HOW TO BEAT STRESS AND ENJOY SEX
Talk to your partner
Your partner may not be aware that you are feeling stressed, so by acknowledging that worry may be causing you sexual issues is the first step to regaining your sex life.
It must also encourage your partner to take some responsibilities off your shoulders. Research has shown that sharing the chores is one of the secrets to a good relationship, as getting help at home can help you feeling less tired and more in the mood for sex.
Make time for sex
Sex isn’t just about penetration: making time for sex play and to feel sexual is essential, and doesn’t come with the ‘stress’ of feeling you need to achieve orgasm.
Enjoy prolonged foreplay, intimate massage or just kiss and cuddle to lower those stress levels.
Finding time for sex can even help relieve stress. Quick sex is a great boost for your mood so set the alarm 10 minutes earlier. If your stress levels start to creep up later in the day, just think about your pleasurable wake up call!
Ditch the technology
Finding time to have sex can be difficult in our busy lives, but if you are sending work emails and your partner is watching TV, there is even less chance of it happening, as your mind will be on other things.
A recent US survey found that 12% of American mothers used their mobile phones during sex and they weren’t taking naughty photos!*
One in four of us text before we go to sleep and over one third of people take their laptop to bed, so make sure you don’t fall in to that trap to avoid stress before bedtime.
Sex and masturbation are great stress relievers, so make a little “me” time when you’re feeling stressed.

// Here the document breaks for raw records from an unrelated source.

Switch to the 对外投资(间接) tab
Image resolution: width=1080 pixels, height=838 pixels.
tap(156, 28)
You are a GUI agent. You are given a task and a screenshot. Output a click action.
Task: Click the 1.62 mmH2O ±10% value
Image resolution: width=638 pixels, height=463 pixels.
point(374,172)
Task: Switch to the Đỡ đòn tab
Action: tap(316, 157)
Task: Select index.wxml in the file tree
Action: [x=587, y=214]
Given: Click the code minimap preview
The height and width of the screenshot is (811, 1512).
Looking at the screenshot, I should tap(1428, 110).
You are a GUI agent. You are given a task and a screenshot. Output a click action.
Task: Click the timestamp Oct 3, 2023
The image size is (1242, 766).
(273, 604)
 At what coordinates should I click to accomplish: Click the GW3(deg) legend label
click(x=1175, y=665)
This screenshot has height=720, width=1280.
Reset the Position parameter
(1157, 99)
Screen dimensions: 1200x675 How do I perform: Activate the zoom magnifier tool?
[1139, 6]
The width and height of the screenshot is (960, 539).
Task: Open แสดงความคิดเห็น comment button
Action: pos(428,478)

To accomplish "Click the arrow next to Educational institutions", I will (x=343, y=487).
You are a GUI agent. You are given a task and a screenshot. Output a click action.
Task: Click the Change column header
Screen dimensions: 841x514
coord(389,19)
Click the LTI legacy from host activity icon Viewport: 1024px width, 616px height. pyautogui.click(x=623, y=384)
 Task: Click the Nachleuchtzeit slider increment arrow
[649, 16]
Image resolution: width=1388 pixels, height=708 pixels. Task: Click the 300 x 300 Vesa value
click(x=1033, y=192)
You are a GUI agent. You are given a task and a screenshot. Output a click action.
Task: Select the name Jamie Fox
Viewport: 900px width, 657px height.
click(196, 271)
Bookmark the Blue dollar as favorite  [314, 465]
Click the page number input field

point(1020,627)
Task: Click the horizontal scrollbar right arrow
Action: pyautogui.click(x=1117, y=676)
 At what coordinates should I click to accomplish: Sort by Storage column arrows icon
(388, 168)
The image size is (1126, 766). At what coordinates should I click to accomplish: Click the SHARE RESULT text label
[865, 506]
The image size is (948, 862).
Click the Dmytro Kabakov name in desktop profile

When we think of sex, our brain releases dopamine, a chemical that gives us a feeling of pleasure, lowers our blood pressure and creates a feeling of wellbeing.
Get more sleep
Stress can affect our sleeping patterns, but a good night’s sleep keeps our sexual engines humming, says Washington, D.C. sex therapist Barry McCarthy, PhD.
‘Healthy people who have good sleep patterns are going to be more open to being sexual’ he explains.
Look after your physical and mental health
You may find yourself drinking too much or overeating when stressed, but a balanced diet will make you feel happier and more confident inside and out.
Additionally, people who exercise regularly have increased stamina and enjoy better sex lives. All forms of exercise boosts your endorphins, feel good hormones, which can increase your libido and reduce stress levels.
It can also improve your circulation, increasing blood flow around the body, especially to the genital area, boosting sexual function and quality of orgasms too.
Relaxation techniques such as meditation, yoga and having a hobby you really enjoy can help too.
Talk to your GP
Simply recognising stress as a contributing factor or the cause of sexual problems can be enough to help you. Just talking to someone outside your family can help you put your life into perspective and bring about change to your health and your relationship.